« Vous êtes un mercenaire. C’est correct ?
— Oui.
— Vous avez choisi de témoigner sur votre dernier contrat. Quel était-il ?
— Je devais tuer Zora Aldines.
— Vous ne l’avez pas fait ?
— Non, un collègue est arrivé avant.
— Vous semblez déçu.
— Vous vous faites des idées.
— Il y a des rumeurs qui circulent sur son meurtre. Vous pouvez m’aider à démêler ça ?
— Dites toujours.
— Certaines sources affirment que c’est le gouvernement qui a ordonné son assassinat. Qu’est-ce que vous en pensez ?
— J’en pense rien. C’était pas le gouvernement.
— Non ? Qui alors ?
— La rébellion. C’est la rébellion qui a ordonné le meurtre de Zora Aldines. »
Témoignage anonyme,
mai 929
— Une dernière chose, dit Meero.
Ankha releva les yeux vers lui. S’il n’y avait pas ce mur de verre entre eux deux, elle lui aurait bien envoyé son poing dans la gueule. De quel droit il prenait les décisions pour elle ? Surtout des décisions dans ce genre.
— Dans les jours à venir, poursuivit-il, tu vas apprendre des trucs pas glorieux sur moi.
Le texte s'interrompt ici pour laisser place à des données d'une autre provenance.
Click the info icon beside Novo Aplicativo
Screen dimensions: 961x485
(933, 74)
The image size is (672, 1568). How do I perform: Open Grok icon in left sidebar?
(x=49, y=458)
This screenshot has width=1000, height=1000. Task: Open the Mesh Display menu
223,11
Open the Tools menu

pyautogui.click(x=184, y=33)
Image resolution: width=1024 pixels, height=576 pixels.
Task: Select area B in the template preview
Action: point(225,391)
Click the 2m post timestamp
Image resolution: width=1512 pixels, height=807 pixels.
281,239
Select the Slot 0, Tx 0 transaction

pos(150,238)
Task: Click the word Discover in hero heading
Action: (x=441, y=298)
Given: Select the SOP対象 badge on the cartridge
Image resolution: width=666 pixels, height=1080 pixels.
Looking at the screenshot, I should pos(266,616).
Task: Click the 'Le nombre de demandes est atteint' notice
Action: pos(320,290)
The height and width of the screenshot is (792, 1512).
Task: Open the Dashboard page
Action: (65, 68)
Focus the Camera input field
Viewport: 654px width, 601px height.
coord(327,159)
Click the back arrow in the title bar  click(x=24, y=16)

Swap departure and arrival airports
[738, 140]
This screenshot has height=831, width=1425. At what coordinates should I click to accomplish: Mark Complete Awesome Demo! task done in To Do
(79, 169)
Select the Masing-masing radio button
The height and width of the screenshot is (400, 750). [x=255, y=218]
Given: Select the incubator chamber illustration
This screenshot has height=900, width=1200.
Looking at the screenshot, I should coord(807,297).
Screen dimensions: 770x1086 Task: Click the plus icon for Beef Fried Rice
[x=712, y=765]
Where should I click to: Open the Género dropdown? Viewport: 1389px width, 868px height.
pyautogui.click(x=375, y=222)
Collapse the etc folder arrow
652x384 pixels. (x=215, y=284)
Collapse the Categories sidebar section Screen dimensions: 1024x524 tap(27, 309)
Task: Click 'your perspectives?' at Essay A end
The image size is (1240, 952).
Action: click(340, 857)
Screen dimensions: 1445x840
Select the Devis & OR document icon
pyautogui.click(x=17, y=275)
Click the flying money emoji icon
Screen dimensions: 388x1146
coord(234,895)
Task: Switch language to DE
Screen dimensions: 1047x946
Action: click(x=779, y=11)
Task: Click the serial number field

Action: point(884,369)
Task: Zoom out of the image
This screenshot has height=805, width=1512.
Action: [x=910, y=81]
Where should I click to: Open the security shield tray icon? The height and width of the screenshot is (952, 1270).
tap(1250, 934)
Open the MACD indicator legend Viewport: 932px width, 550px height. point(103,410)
Je suis désolé.
Puis, il se remit debout et détourna les yeux.
— Quels trucs ? demanda Ankha en se relevant à son tour. Quels trucs, Meero ?
— Tu l’apprendras bien assez tôt, murmura-t-il.
Elle vit son regard fuyant et elle sentit une douleur sourde la tirailler de l’intérieur. Qu’est-ce qu’il ne pouvait pas lui dire ? Qu’est-ce qu’il cachait ?
Et soudain, la colère l’abandonna et laissa place à un profond sentiment d’injustice. Le soldat qui l’avait interrogée avait été très clair sur ce point ; ils avaient tenté de fuir Fleter, ils étaient donc des traîtres. Elle regarda Meero et sut que bientôt, il serait fusillé. Et son dernier geste était de l’écarter, de lui éviter de se prendre une balle perdue. C’était bizarre. Il n’était pas sa famille, il ne lui devait rien. Mais il faisait tout.
Alors, elle resta là, muette, à le fixer.
Elle voulait se rappeler de tous ces petits détails, elle voulait les imprimer sur sa rétine, elle ne voulait pas oublier.
Et puis, la porte s’ouvrit bien trop tôt. Des soldats entrèrent de son côté. Et elle, elle arriva enfin à accrocher son regard. Elle se perdit pour la dernière fois dans son bleu trop tumultueux et elle y lut du regret.
×
Un soldat l’escorta à l’air libre et se chargea personnellement de l’emmener loin de la prison à bord d’un tout-terrain.
Assise à la place passager, Ankha ne disait rien. Le milicien n’avait même pas pris la peine de lui passer des menottes. On aurait dit qu’il savait qu’elle ne tenterait rien.
Il n’y avait rien à tenter. Il l’emmenait vers la liberté.
La route qu’ils empruntèrent n’était qu’un chemin de terre perdu au milieu des arbres. Mais cette forêt ne ressemblait en rien à celle de Catinis. Ici, on n’apercevait aucun bouleau, que des pins, tellement hauts qu’ils semblaient toucher les cieux et tellement épais qu’ils obscurcissaient la voie.
— On est où ? demanda-t-elle.
C’était une situation toute nouvelle. Elle était en compagnie d’un soldat et il n’était pas en train de la menacer avec une arme.
— Le secteur de Gunev, répondit l’homme. On sera en ville dans une heure.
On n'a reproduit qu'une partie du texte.